▸ Short exercise:
Rewrite the items from the line containing "Task: Select the" through the end, replacing "exception handling" with "error handling" and keeping everything else the same. Leave the pictures out of your answer.

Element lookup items
*****

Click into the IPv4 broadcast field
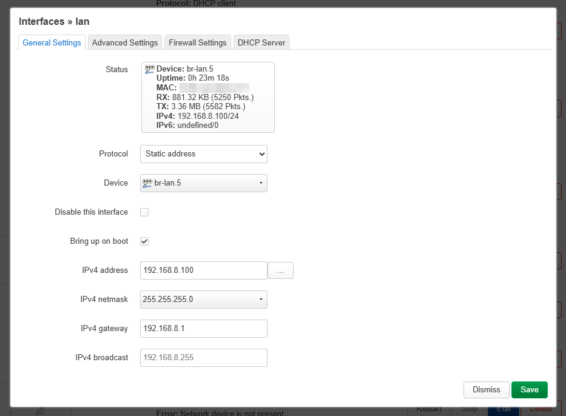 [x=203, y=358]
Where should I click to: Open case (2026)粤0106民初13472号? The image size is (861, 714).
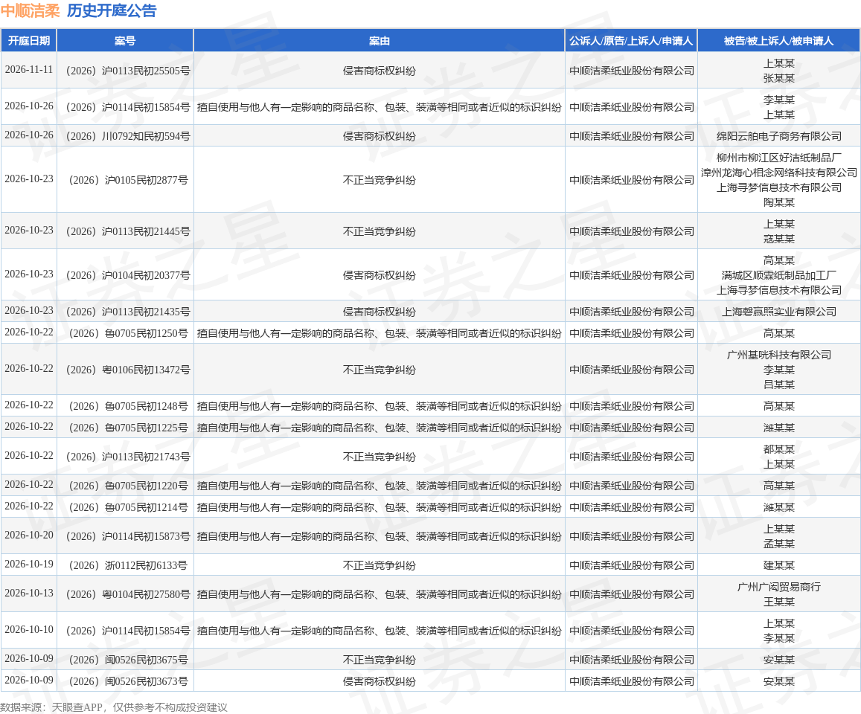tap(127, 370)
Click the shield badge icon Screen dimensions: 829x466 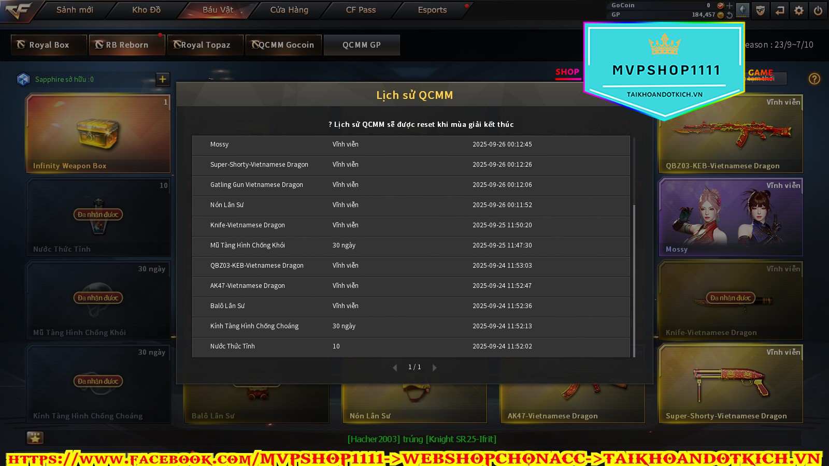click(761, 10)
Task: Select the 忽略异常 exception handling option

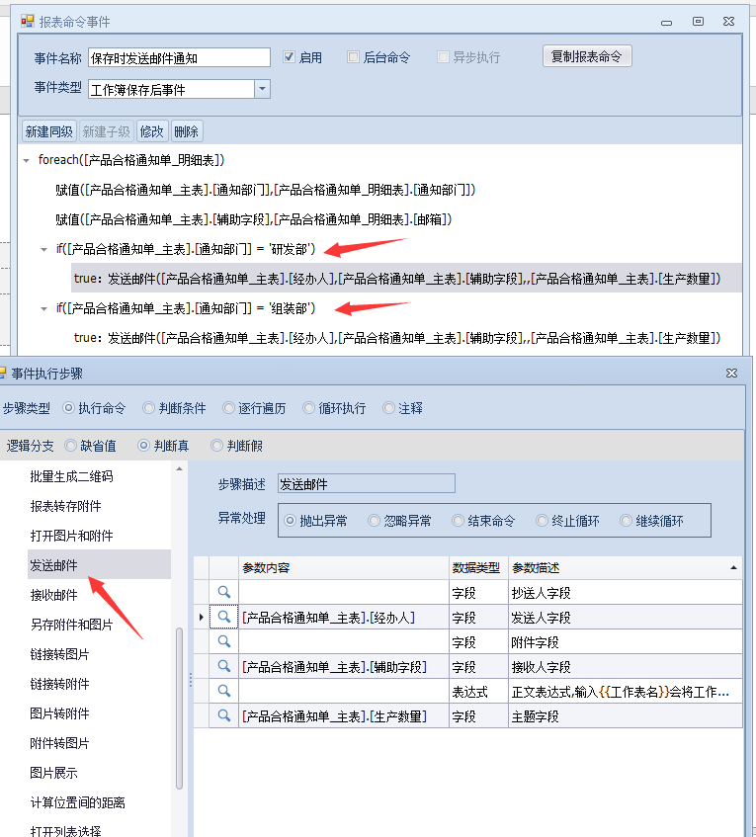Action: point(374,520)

*****

▸ Written reply:
Task: Select the 忽略异常 error handling option

Action: point(374,520)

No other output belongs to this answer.